Business
February 2026 Export Growth Slows as Imports Reach 50-Month Peak
In February 2026, Thai exports grew 9.9%YOY, driven by electronics and the US market, while imports surged 31.8%YOY. Middle East conflict and US tariffs pose risks, potentially worsening Thailand’s trade deficit.
Thai Export Performance in February 2026
Thai exports in February 2026 slowed to a growth of 9.9% year-on-year (YOY), with a total export value of USD 29,439.7 million. This was a significant deceleration from January’s 24.4% YOY surge and below forecasts. The export slowdown was coupled with a sharp 11.1% month-on-month seasonal adjustment contraction. Electronics led exports, expanding over 56.8% YOY due to global demand and investment in related industries, especially to the US, where exports rose 40.5%. Gold exports grew moderately by 18.2%, affected by falling global prices.

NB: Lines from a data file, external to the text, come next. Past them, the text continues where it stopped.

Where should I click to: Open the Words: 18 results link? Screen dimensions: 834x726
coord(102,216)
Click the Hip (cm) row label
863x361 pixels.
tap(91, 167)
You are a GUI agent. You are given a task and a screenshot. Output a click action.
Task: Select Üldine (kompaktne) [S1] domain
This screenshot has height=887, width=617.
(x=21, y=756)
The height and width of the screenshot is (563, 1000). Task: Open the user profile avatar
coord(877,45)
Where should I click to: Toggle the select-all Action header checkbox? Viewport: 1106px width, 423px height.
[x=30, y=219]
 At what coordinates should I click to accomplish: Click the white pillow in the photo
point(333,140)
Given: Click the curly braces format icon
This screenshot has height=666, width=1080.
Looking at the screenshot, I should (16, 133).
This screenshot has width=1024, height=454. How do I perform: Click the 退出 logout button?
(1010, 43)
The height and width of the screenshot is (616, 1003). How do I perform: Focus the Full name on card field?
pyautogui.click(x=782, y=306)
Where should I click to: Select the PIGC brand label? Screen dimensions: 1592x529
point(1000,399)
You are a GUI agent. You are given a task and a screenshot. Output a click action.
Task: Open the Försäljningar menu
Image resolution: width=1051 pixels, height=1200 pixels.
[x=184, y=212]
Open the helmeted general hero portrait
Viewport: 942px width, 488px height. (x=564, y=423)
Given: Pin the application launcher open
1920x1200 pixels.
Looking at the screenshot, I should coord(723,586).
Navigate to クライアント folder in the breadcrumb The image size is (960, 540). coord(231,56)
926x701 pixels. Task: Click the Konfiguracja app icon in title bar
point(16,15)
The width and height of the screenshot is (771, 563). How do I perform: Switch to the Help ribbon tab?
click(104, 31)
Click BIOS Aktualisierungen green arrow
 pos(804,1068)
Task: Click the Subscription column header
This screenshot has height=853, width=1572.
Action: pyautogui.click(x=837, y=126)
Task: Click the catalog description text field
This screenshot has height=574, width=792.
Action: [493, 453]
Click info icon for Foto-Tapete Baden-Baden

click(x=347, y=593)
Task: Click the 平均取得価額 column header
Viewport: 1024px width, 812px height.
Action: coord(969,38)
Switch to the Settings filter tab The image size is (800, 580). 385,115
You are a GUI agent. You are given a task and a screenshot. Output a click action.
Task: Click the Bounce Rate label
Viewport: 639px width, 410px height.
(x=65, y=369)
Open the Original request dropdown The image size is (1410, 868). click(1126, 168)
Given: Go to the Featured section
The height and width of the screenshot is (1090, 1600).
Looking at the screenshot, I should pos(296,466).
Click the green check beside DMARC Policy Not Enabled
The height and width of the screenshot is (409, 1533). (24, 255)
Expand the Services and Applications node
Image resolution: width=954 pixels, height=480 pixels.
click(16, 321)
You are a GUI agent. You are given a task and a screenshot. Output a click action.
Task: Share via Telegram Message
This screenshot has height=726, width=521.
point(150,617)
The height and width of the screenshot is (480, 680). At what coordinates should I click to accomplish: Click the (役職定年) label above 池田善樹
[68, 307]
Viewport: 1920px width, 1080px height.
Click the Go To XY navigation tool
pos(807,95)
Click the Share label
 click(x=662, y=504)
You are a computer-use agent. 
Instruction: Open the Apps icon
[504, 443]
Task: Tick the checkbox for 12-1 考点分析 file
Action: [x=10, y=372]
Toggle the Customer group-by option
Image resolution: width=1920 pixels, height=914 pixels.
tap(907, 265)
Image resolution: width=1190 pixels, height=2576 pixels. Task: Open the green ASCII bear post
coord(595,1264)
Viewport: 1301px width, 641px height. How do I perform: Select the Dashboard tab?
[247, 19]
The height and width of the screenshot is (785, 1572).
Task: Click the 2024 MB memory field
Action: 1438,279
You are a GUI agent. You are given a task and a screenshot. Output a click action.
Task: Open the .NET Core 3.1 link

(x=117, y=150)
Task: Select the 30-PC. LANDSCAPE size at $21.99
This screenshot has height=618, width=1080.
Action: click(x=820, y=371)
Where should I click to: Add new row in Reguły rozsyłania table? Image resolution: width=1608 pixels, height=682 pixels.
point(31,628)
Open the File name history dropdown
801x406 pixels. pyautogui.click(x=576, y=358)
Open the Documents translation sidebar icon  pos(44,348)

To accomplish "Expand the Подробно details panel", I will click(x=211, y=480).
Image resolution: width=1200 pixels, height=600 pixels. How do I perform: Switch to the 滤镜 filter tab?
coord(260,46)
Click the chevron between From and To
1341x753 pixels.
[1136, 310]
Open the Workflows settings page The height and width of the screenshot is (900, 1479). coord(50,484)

Import Trends and Trade Balance
Imports surged to USD 32,273.3 million, the highest in 50 months, rising 31.8% YOY, driven mainly by raw materials, intermediate goods, and capital goods like gold and electrical machinery. This import growth intensified the trade deficit, which reached USD -2,833.6 million in February, with a cumulative deficit of USD -6,137.1 million for the first two months of 2026.
Outlook and External Challenges
Thailand’s trade outlook faces challenges from the Middle East conflict and rising US import tariffs. The Middle East conflict, though limited in direct impact, may affect key export sectors and energy costs, worsening the trade deficit. Meanwhile, ongoing US tariff investigations under Section 301 pose export risks. The Ministry of Commerce projects 2026 export growth scenarios ranging from -3% to +1.1% YOY. SCB EIC will update economic forecasts by March’s end amid these evolving uncertainties.